**About this exercise**
For each line in the material below that holds "computer", copy that line.

**Provided records**
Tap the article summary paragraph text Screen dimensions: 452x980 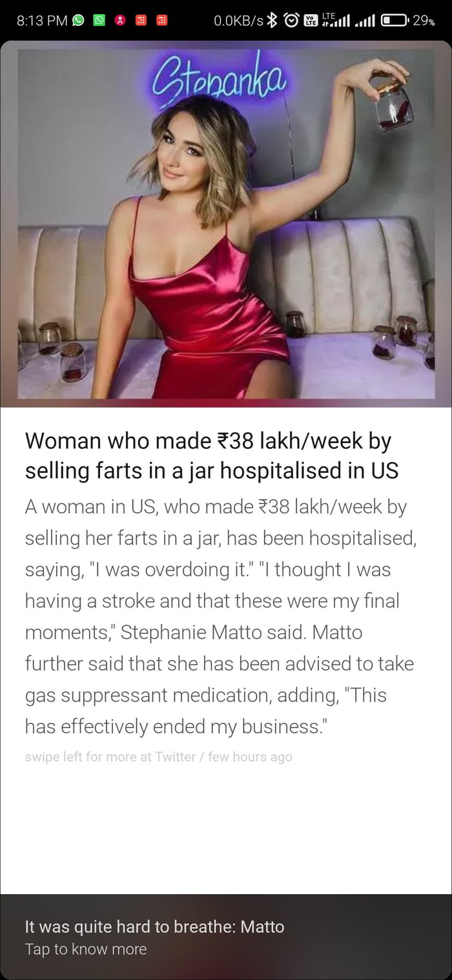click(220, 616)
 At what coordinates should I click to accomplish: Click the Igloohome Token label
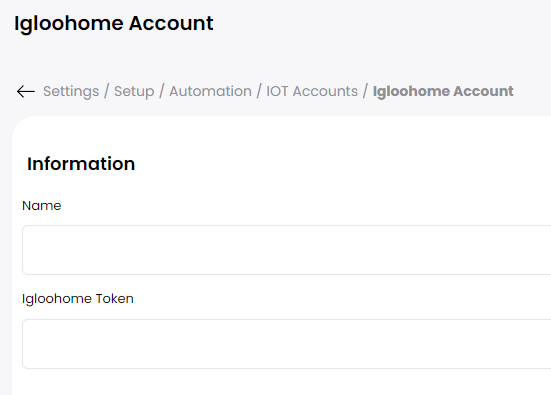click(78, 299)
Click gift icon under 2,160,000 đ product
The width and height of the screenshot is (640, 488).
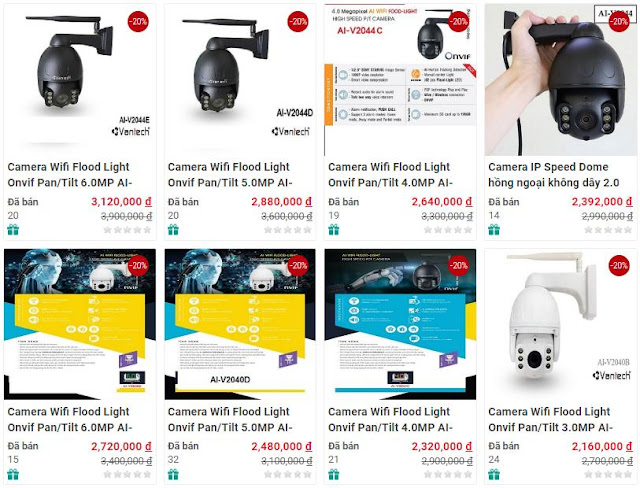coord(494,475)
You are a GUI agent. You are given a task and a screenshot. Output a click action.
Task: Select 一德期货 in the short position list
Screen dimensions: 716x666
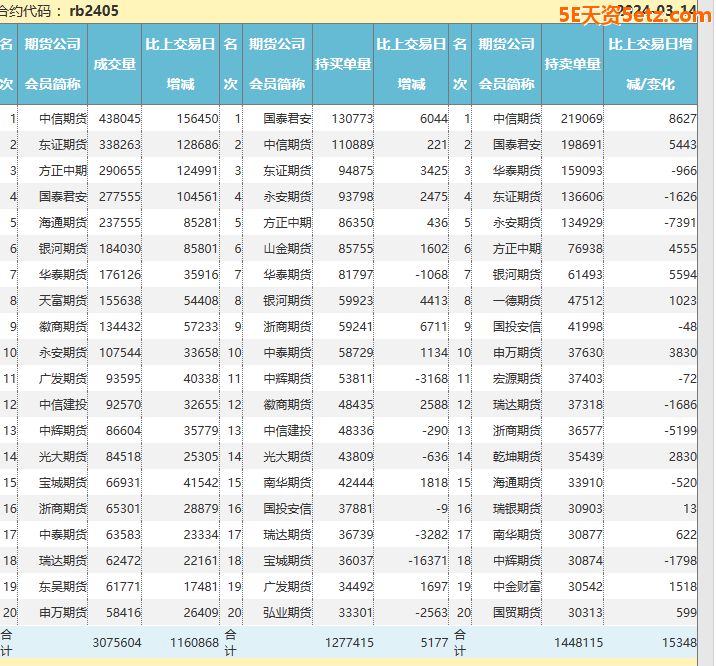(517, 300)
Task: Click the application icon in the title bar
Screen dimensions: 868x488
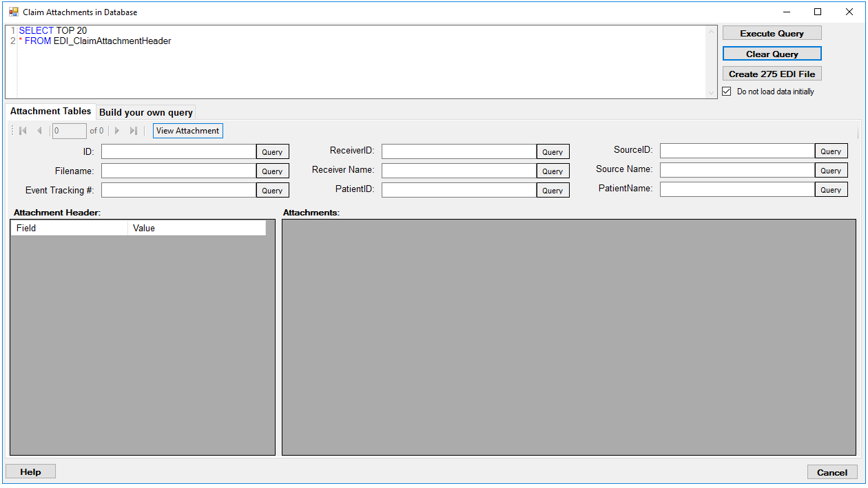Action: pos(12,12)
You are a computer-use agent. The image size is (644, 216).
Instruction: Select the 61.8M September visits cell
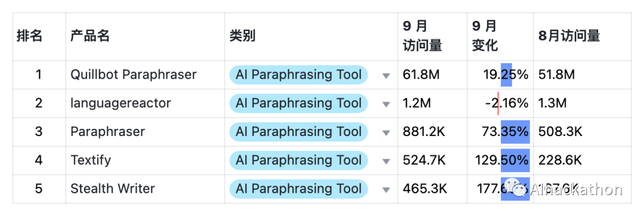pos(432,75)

==

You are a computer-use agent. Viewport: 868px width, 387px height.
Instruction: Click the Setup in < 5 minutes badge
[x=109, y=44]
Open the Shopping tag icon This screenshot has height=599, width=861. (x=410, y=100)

**Answer space**
You are a computer-use agent. The image size is (644, 216).
You are a computer-use agent. Viewport: 868px width, 387px height.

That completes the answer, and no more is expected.